Est venue la pandémie. Et avec elle, l’arrêt des accouchements à domicile et, en même temps, l’arrivée des rendez-vous par téléphone, à raison d’un sur deux, ainsi que l’impossibilité pour ma conjointe et ma fille de m’accompagner aux rendez-vous en personne. Elles ont donc perdu leur suivi et ma fille, déjà très préparée et heureuse d’assister à la naissance de bébé, s’est vue écartée du projet. La dimension humaine de mon suivi a pris le bord. Très vite, j’ai demandé à ma conjointe de faire les rendez-vous téléphoniques à ma place. Elle retrouvait ainsi un semblant de suivi et moi, j’avalais mieux ces rendez-vous qui me déprimaient grandement, sans vraiment que je puisse mettre des mots sur le pourquoi. Les rendez-vous présentiels eux, bien qu’ils se passaient toujours bien, me perturbaient. Au lieu du visage souriant et rassurant de mes sages-femmes, je ne voyais qu’un masque et des lunettes de protection. La maison de naissance si vivante et joyeuse était devenue fantomatique, vide, résonnante d’absence. Anxiogène. C’était alors mes seules sorties en dehors de la maison, mes seules interactions avec d’autres personnes que ma femme et ma fille. Et pourtant ça ne me mettait pas en joie. J’ai vécu plusieurs semaines dans une sorte de déni. J’ai stoppé toute préparation, toute lecture et j’essayais de me rassurer en me disant que peut-être d’ici la naissance les choses reviendraient à la normale. Mais non.

Mon projet de naissance a complètement pris le bord et ce, malgré que nous ayons proposé plein d’idées pour le rendre possible ou pour l’adapter. On s’est buté à des « non » sans appel et sans discussion. J’aurais aimé sentir à ce moment-là, au travers de toute ma détresse de mon enfantement volé, parce que c’est comme cela que je le ressentais, que mes sages-femmes n’étaient pas vraiment d’accord avec tout ça, mais qu’elles n’y pouvaient rien.

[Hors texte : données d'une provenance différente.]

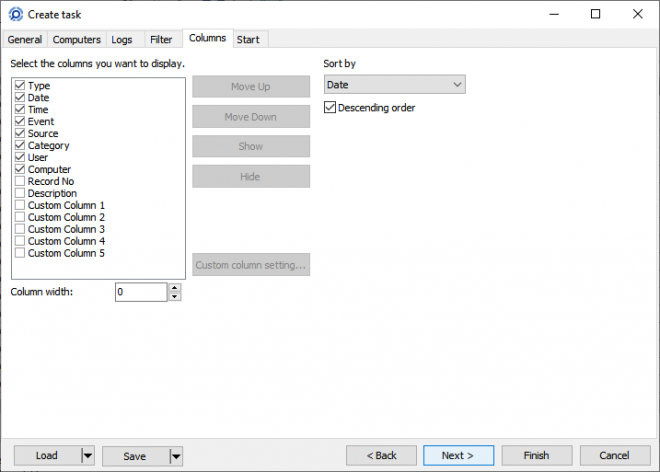Open the Save button dropdown arrow

coord(176,456)
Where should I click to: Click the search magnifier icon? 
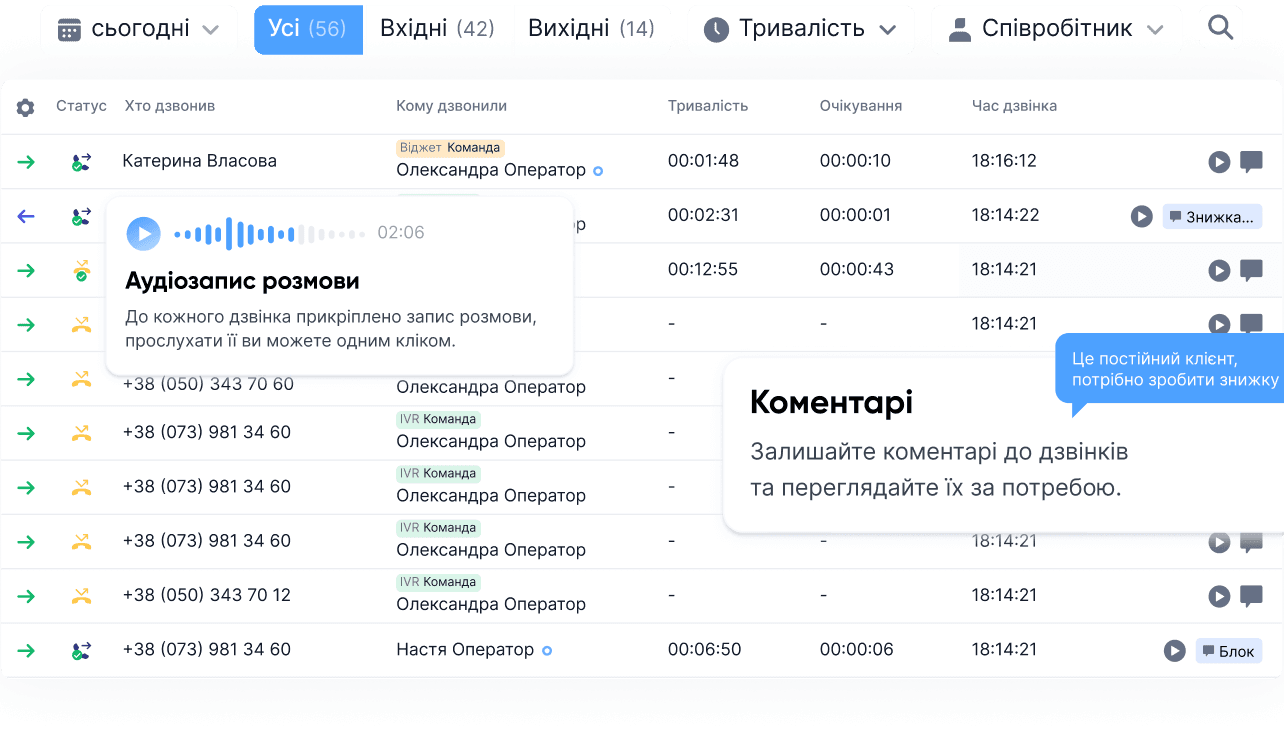coord(1220,28)
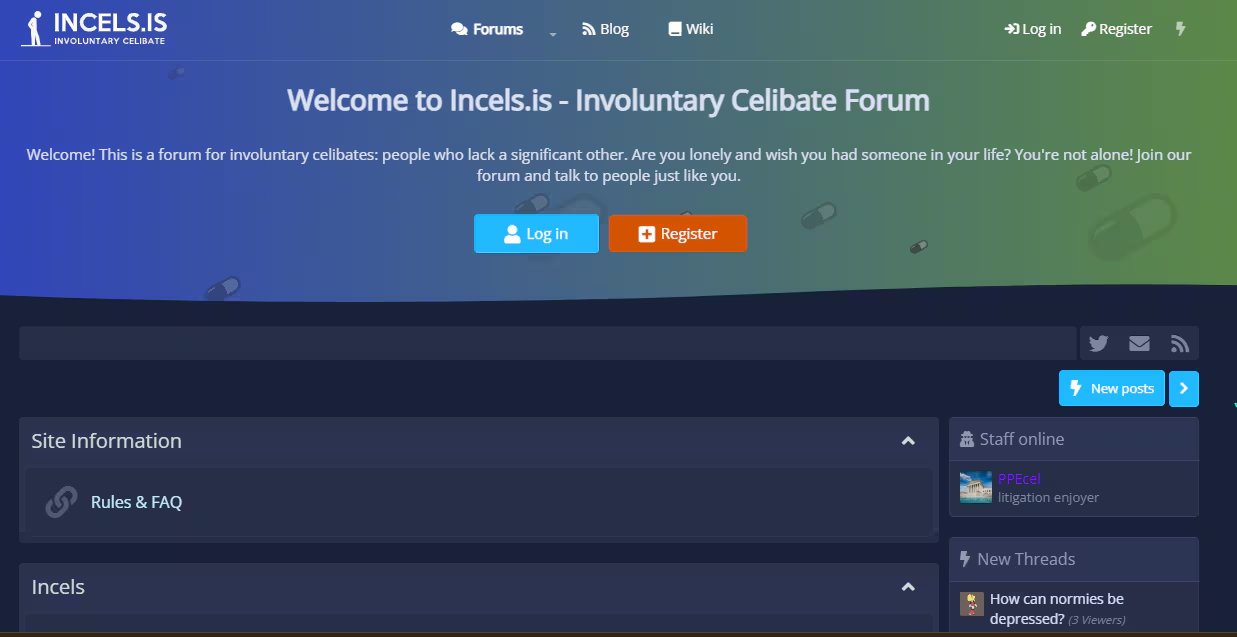Image resolution: width=1237 pixels, height=637 pixels.
Task: Expand the Forums dropdown arrow
Action: click(x=552, y=34)
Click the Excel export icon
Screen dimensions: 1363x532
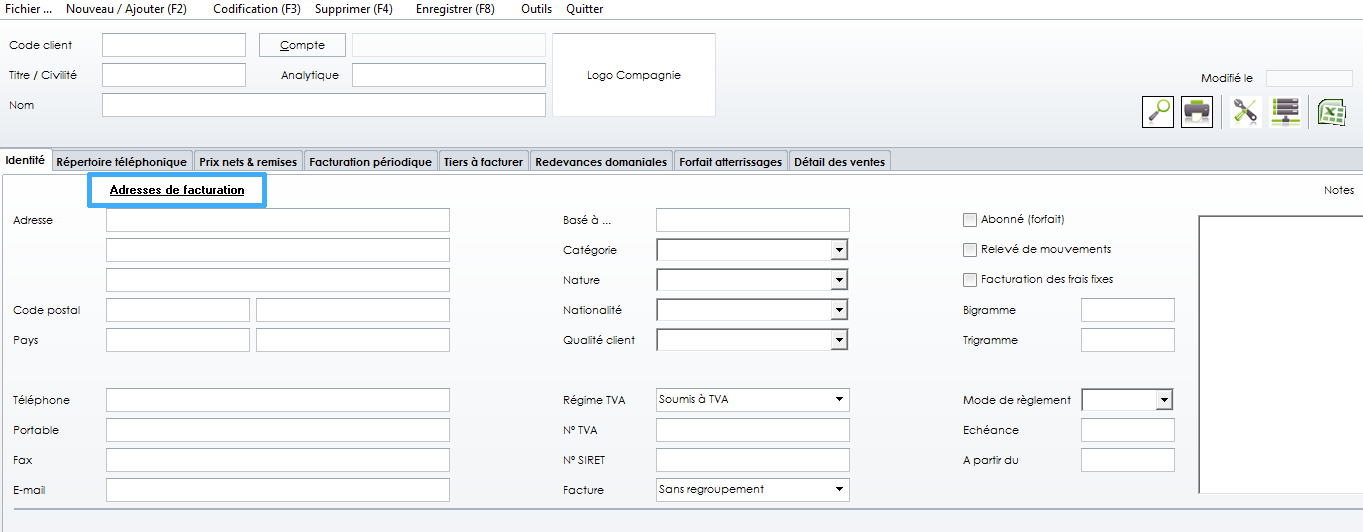pyautogui.click(x=1331, y=111)
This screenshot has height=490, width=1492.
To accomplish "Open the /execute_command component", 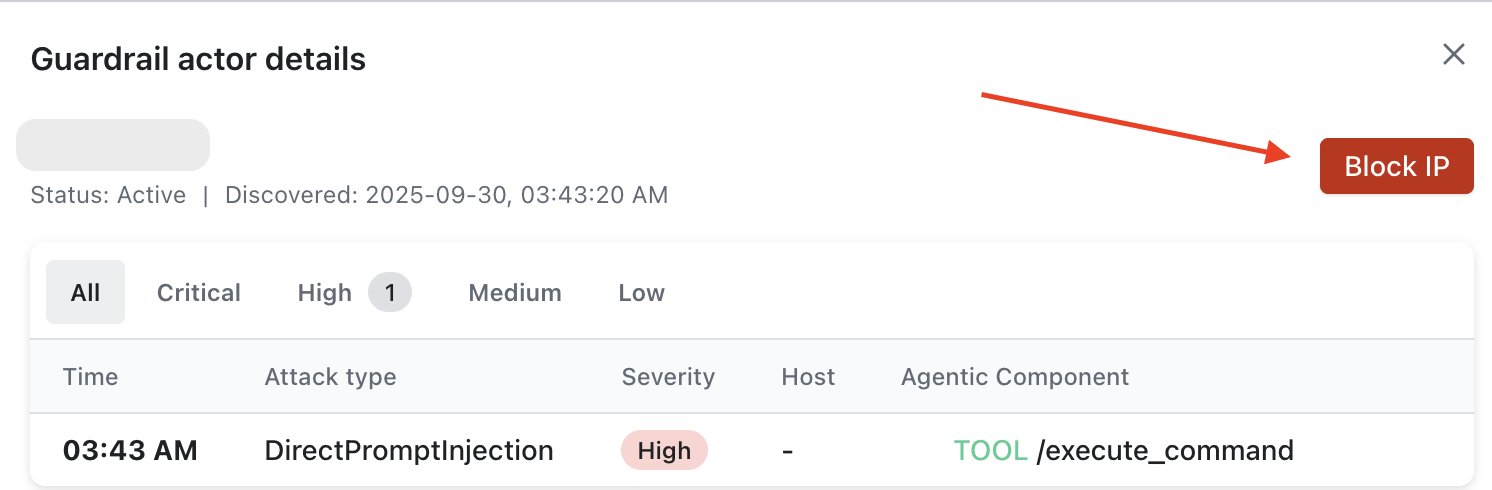I will click(1165, 451).
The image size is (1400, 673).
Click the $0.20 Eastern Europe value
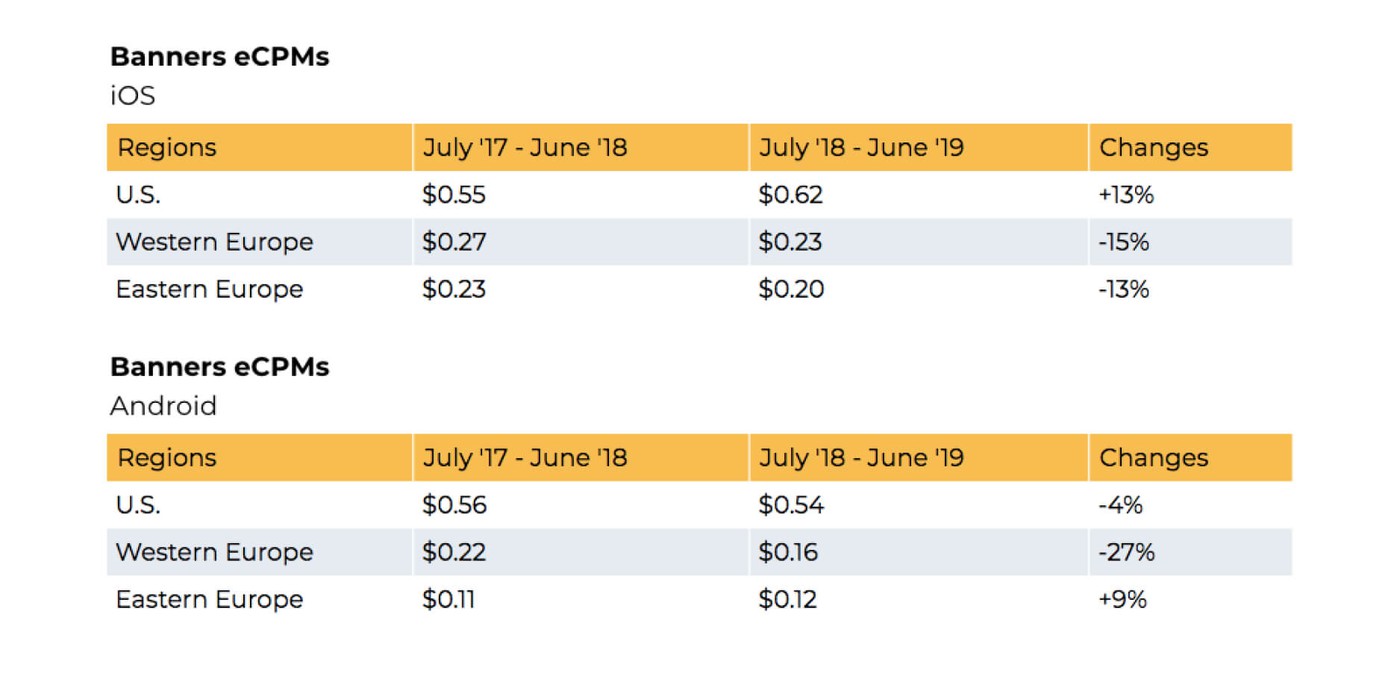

Malgré tout, avec toute la résilience dont j’ai été capable, j’ai revu mon projet de naissance et l’ai validé avec les sages-femmes.

Le jour J, j’ai donc effectué une grande partie du travail chez moi, auprès de ma fille et dans la piscine comme prévu. Le travail a avancé très vite et il m’a donc fallu quitter le confort de mon cocon pour me rendre à la maison de naissance. J’ai la chance, à travers tout ça, d’avoir accouché le jour où les accompagnantes ont été réautorisées. J’ai donc appelé la mienne. C’est la seule qui a dû porter le masque dans la chambre de naissance, avec les sages-femmes bien sûr.

J’ai accouché il y a maintenant bientôt 10 mois. Tout de suite après mon accouchement, je vivais bien la façon dont les choses se sont déroulées, persuadée d’avoir fait la paix avec tout ça. Aujourd’hui, plus vraiment. Je ressens une colère sourde vis-à-vis de tout ce début d’année. J’ai l’impression de m’être fait voler ma grossesse et mon accouchement de rêve. Plus le temps passe, plus je suis persuadée que mon accouchement, qui s’est terminé avec ventouse, hurlements, peur et transfert pour suture (donc séparation de mon bébé), se serait bien déroulé et mieux terminé si j’avais pu rester chez moi. Le trajet vers la mdn m’a sortie de ma bulle. L’inconfort de la baignoire par rapport à la piscine m’a déconcentrée.

Aujourd’hui je regrette que les mesures en place lors de mon accouchement aient été les mêmes pour tout le monde, alors que j’étais dans une région à l’époque peu touchée. Je regrette que ma fille, qui s’avère être une super grande sœur, ait été privée de la naissance de son frère tout comme d’un tas d’autres choses cette année, alors que notre choix et que son envie était qu’elle soit là.

Aujourd’hui je me rends compte que j’ai passé ces mois en mode survie et acceptation pour le bien de mon bébé et que maintenant qu’il est là, en pleine santé et avec son sourire dévastateur, tous ces deuils que j’ai dû faire me rentrent dedans avec force.